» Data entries
- - - - -

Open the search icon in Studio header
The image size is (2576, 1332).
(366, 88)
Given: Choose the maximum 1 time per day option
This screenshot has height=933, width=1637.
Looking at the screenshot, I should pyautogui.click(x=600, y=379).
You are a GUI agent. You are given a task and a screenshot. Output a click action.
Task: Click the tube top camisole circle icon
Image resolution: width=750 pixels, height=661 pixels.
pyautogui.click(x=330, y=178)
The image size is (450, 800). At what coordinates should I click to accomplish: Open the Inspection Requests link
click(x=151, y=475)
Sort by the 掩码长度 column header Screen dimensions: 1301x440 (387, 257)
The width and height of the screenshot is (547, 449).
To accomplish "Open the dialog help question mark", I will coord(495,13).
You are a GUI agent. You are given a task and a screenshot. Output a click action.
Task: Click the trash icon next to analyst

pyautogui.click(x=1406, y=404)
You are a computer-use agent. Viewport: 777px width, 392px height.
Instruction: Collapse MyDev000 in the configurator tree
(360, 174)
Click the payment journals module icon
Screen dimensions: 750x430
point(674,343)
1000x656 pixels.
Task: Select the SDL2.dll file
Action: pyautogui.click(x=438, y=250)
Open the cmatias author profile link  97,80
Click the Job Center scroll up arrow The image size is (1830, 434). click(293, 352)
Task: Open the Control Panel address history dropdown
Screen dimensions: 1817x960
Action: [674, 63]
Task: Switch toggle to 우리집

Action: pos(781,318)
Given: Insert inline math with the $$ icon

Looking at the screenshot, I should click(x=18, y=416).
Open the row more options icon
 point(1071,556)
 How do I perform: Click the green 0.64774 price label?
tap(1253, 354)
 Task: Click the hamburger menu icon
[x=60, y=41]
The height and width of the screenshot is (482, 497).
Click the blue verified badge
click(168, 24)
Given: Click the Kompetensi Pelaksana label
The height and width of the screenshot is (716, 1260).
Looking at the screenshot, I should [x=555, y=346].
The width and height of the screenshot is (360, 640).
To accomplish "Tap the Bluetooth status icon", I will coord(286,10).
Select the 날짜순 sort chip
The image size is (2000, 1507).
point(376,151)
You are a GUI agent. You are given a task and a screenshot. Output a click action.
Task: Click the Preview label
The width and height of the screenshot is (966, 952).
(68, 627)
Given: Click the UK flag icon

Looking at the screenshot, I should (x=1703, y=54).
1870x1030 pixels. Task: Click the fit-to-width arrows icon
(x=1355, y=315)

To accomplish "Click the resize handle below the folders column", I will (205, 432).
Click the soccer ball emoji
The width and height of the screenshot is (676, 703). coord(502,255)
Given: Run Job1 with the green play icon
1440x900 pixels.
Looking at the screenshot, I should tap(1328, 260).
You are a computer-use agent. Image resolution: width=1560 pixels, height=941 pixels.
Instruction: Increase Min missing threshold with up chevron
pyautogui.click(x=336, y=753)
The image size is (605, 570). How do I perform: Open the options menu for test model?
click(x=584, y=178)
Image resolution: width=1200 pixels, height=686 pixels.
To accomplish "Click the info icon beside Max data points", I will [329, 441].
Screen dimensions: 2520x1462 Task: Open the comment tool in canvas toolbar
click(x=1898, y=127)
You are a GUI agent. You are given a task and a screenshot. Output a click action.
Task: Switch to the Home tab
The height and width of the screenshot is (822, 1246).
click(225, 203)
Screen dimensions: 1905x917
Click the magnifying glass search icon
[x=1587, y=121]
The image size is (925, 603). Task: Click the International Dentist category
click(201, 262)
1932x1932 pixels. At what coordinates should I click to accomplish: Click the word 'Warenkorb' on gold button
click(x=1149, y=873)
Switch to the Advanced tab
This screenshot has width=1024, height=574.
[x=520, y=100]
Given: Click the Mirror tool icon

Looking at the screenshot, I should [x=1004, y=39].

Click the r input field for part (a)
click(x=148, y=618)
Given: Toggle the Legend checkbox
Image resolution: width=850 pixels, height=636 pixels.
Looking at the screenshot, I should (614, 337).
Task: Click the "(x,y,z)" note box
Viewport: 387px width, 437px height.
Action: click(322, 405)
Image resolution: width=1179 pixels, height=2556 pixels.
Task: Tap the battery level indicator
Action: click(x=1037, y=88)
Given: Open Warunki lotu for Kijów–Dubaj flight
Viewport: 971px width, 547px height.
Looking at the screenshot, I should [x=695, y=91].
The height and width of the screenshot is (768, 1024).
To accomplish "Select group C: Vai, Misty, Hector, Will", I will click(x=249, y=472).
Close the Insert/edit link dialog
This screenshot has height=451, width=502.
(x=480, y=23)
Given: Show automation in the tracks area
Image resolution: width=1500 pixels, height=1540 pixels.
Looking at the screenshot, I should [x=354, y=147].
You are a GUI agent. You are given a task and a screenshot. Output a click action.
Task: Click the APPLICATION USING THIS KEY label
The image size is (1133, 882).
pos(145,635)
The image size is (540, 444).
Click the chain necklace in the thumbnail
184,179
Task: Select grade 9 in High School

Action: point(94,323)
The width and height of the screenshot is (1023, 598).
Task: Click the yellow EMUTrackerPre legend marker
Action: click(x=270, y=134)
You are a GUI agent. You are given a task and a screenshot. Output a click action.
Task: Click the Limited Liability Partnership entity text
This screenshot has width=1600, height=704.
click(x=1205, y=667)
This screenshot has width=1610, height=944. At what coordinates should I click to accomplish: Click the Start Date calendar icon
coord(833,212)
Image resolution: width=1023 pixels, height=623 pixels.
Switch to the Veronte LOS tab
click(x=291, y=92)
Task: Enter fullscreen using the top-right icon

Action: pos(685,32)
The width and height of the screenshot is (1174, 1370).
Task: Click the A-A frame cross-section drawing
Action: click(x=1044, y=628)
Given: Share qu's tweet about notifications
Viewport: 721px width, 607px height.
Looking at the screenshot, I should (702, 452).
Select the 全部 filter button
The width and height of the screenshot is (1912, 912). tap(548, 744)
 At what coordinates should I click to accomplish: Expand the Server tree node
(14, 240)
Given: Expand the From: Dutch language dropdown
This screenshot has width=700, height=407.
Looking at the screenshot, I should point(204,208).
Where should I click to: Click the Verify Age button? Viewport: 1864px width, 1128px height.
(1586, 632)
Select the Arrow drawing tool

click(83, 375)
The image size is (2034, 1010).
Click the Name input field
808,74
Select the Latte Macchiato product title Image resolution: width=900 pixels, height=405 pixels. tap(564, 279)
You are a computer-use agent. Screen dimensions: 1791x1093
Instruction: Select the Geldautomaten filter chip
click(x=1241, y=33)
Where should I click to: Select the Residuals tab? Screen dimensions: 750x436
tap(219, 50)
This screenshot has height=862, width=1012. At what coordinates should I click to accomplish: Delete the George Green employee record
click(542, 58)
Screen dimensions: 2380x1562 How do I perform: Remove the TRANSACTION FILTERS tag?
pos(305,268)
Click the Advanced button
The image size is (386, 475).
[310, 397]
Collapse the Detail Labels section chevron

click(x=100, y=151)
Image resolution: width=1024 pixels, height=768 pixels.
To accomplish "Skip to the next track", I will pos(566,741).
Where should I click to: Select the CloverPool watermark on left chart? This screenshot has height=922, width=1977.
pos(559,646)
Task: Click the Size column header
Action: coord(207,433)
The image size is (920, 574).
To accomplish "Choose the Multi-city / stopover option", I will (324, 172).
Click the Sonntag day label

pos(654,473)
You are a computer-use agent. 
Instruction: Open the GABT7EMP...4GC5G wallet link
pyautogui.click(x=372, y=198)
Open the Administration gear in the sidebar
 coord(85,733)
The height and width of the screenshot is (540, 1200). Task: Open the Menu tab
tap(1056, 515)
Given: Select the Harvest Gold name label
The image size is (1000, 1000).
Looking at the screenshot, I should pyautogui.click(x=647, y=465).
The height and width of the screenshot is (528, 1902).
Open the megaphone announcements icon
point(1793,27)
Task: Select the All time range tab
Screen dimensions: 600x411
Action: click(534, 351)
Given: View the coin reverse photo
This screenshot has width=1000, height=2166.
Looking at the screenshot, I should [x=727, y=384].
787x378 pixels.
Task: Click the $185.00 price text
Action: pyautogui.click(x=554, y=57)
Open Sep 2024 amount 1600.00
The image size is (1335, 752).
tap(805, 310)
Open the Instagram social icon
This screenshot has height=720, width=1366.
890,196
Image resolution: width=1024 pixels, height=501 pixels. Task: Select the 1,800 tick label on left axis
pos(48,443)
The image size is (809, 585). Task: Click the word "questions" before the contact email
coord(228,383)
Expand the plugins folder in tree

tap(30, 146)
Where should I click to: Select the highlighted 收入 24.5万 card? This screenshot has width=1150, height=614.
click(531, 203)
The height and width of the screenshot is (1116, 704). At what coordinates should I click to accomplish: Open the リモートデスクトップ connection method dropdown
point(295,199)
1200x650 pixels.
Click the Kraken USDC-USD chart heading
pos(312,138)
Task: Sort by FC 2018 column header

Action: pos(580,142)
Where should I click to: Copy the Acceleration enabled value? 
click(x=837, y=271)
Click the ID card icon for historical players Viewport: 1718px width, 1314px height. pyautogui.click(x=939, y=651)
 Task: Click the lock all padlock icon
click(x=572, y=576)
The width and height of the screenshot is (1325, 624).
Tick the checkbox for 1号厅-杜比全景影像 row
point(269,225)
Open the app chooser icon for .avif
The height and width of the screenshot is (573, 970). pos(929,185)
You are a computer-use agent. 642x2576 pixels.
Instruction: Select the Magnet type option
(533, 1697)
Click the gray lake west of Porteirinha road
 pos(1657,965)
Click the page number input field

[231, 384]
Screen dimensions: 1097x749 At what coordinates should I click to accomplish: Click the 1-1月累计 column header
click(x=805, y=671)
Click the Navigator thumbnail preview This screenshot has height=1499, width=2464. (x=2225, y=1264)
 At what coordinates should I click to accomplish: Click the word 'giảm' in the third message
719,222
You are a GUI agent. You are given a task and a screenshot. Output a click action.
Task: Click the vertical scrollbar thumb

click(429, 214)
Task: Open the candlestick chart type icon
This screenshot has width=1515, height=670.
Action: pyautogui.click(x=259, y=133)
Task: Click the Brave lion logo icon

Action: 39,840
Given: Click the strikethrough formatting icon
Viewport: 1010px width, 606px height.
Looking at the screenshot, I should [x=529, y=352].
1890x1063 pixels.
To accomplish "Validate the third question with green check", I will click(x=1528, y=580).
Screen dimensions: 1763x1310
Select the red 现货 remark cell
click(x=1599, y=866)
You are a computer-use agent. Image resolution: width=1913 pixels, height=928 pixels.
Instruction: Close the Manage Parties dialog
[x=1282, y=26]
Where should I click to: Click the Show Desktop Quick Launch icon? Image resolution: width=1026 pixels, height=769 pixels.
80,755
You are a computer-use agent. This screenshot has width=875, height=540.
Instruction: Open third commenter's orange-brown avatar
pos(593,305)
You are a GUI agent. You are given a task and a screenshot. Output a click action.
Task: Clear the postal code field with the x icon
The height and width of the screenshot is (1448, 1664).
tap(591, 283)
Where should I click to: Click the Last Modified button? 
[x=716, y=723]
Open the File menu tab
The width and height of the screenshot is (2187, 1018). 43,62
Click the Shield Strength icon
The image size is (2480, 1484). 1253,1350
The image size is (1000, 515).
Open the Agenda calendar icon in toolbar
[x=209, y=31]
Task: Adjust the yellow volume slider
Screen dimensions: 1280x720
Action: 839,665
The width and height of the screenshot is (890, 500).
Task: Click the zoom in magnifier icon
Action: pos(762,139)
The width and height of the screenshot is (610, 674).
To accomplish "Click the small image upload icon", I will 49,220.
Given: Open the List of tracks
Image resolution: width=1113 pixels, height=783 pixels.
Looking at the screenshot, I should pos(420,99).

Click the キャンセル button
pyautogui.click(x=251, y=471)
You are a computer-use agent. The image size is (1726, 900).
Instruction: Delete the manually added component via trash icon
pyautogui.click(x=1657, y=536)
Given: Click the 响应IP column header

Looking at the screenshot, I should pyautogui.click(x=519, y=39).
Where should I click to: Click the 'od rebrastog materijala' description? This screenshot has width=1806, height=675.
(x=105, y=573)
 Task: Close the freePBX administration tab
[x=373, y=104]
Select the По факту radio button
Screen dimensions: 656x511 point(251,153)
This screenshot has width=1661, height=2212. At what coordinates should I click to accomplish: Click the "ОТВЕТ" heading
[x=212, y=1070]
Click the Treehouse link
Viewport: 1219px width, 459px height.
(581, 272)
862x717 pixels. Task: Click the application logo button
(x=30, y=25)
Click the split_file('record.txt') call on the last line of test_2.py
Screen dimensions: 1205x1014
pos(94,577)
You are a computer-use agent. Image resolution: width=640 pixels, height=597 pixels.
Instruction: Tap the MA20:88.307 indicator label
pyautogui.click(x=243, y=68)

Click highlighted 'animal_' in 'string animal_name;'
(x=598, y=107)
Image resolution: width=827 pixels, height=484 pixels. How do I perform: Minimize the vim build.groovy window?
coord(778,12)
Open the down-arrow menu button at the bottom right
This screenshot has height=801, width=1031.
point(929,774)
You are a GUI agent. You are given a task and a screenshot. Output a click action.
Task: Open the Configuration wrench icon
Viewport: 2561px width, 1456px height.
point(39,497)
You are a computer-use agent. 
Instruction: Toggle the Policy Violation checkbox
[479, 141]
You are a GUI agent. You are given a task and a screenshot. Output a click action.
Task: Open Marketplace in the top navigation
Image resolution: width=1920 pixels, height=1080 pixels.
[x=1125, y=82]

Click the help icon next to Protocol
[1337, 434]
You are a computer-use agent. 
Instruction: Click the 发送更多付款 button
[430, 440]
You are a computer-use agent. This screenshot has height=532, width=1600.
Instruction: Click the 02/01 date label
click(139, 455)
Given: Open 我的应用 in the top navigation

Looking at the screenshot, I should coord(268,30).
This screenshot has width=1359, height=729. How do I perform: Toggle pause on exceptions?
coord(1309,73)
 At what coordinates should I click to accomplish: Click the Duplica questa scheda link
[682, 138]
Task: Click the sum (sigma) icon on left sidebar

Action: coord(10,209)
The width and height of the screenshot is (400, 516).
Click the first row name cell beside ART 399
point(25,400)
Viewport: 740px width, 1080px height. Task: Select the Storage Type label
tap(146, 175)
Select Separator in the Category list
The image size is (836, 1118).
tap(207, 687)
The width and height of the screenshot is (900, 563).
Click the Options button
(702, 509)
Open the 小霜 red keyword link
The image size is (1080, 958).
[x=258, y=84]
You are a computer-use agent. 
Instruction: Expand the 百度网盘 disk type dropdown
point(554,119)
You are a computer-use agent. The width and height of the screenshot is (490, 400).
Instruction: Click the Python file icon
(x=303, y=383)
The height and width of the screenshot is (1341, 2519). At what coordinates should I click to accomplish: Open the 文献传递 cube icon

- - - - -

» Work required
Duplicate the records word for word, starting at the first line and ending at the line containing "Click the Job". Include both of those lines.

» Answer to the task
Open the search icon in Studio header
The image size is (2576, 1332).
(366, 88)
Given: Choose the maximum 1 time per day option
This screenshot has height=933, width=1637.
Looking at the screenshot, I should pyautogui.click(x=600, y=379).
You are a GUI agent. You are given a task and a screenshot. Output a click action.
Task: Click the tube top camisole circle icon
Image resolution: width=750 pixels, height=661 pixels.
pyautogui.click(x=330, y=178)
The image size is (450, 800). At what coordinates should I click to accomplish: Open the Inspection Requests link
click(x=151, y=475)
Sort by the 掩码长度 column header Screen dimensions: 1301x440 (387, 257)
The width and height of the screenshot is (547, 449).
To accomplish "Open the dialog help question mark", I will coord(495,13).
You are a GUI agent. You are given a task and a screenshot. Output a click action.
Task: Click the trash icon next to analyst

pyautogui.click(x=1406, y=404)
You are a computer-use agent. Viewport: 777px width, 392px height.
Instruction: Collapse MyDev000 in the configurator tree
(360, 174)
Click the payment journals module icon
Screen dimensions: 750x430
point(674,343)
1000x656 pixels.
Task: Select the SDL2.dll file
Action: pyautogui.click(x=438, y=250)
Open the cmatias author profile link  97,80
Click the Job Center scroll up arrow The image size is (1830, 434). click(293, 352)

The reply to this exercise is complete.